Bisnis.com, JAKARTA – Sejumlah bakal calon anggota legislatif atau caleg berlatar belakang mantan terpidana korupsi berencana menggugat PKPU No. 20/2018 tentang Pencalonan Anggota Legislatif ke Mahkamah Agung karena dianggap bertentangan dengan UU Pemilu.
Regginaldo Sultan, kuasa hukum pemohon dari Koalisi Advokat Nawacita Indonesia (KANI), mengatakan kliennya berencana mendaftar sebagai caleg di Pemilihan Umum Legislatif 2019 ke beberapa partai politik. Namun, niat mereka terancam dengan eksistensi PKPU No. 20/2018, sehingga mengajukan permohonan uji materi ke MA.
“Rencananya Senin (9/7/2018) depan didaftarkan uji materinya,” kata Regginaldo ketika dikonfirmasi Bisnis.com, Kamis (5/7/2018).

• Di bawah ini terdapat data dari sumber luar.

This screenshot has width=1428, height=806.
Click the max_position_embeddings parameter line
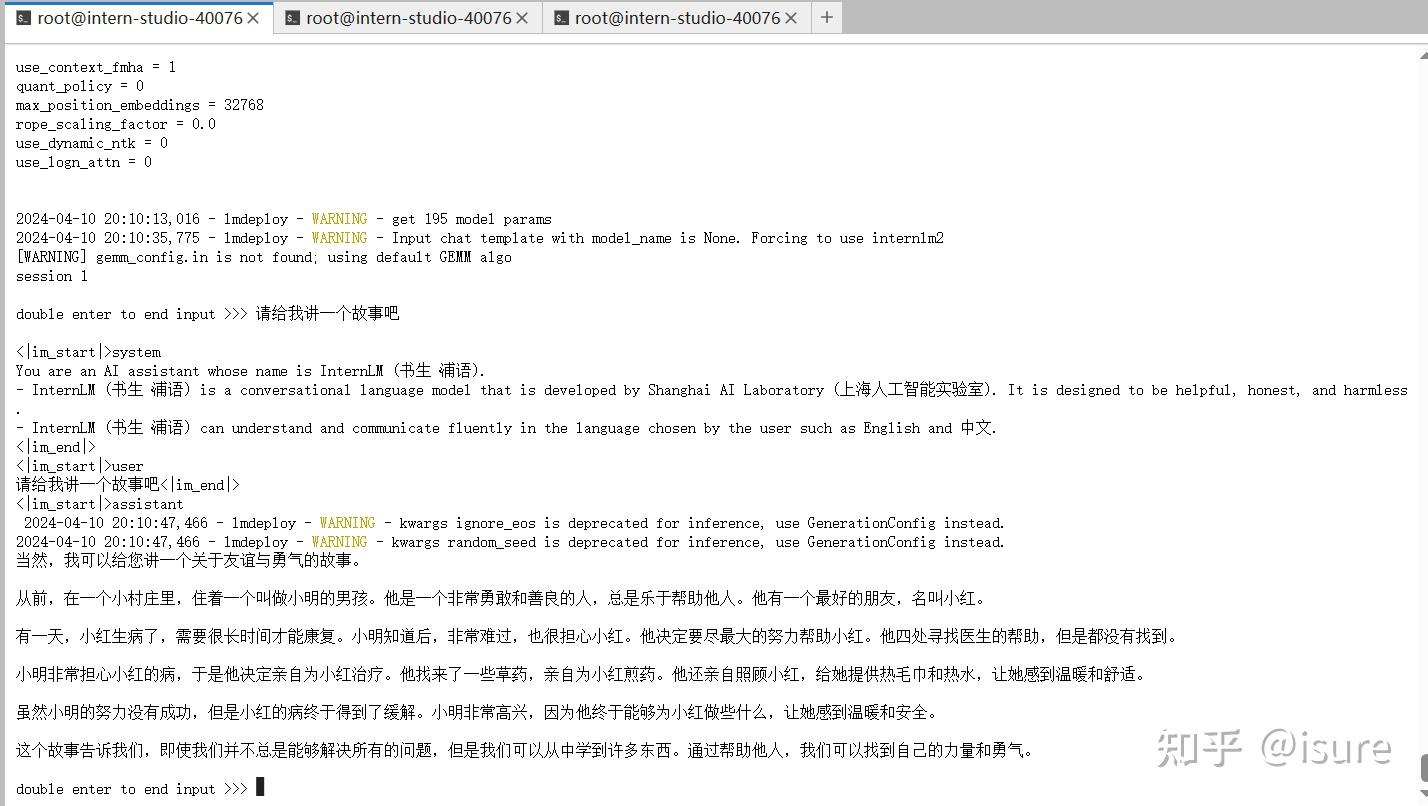138,104

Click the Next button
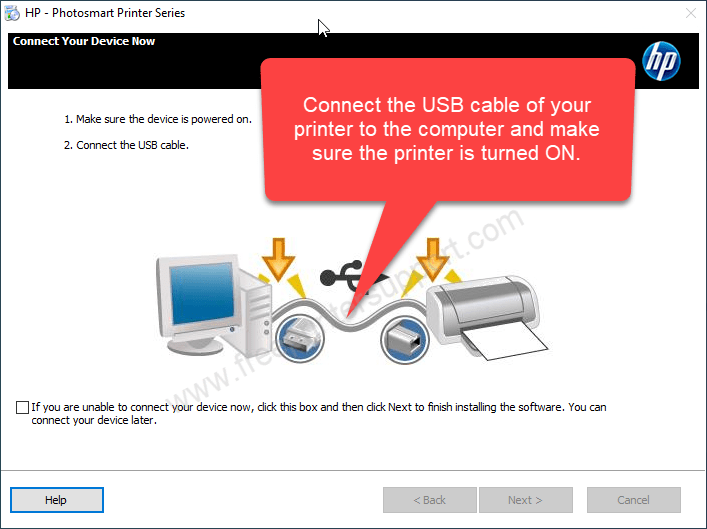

PKPU No. 20/2018 resmi diundangkan Kementerian Hukum dan Hak Asasi Manusia pada 3 Juli setelah ditetapkan Ketua Komisi Pemilihan Umum (KPU) Arief Budiman sehari sebelumnya. Beleid tersebut memuat norma baru yang tidak membolehkan bekas narapidana korupsi, kejahatan seksual terhadap anak, dan bandar narkoba untuk maju sebagai caleg.
Berbeda dengan rancangan awal, Pasal 4 ayat (3) PKPU No. 20/2018 mencantumkan larangan itu kepada parpol. Bentuk pengaturannya, parpol tidak boleh menyertakan mantan terpidana korupsi, kejahatan seksual terhadap anak, dan bandar narkoba dalam seleksi calon anggota DPR RI, DPRD provinsi, dan DPRD kabupaten atau kota.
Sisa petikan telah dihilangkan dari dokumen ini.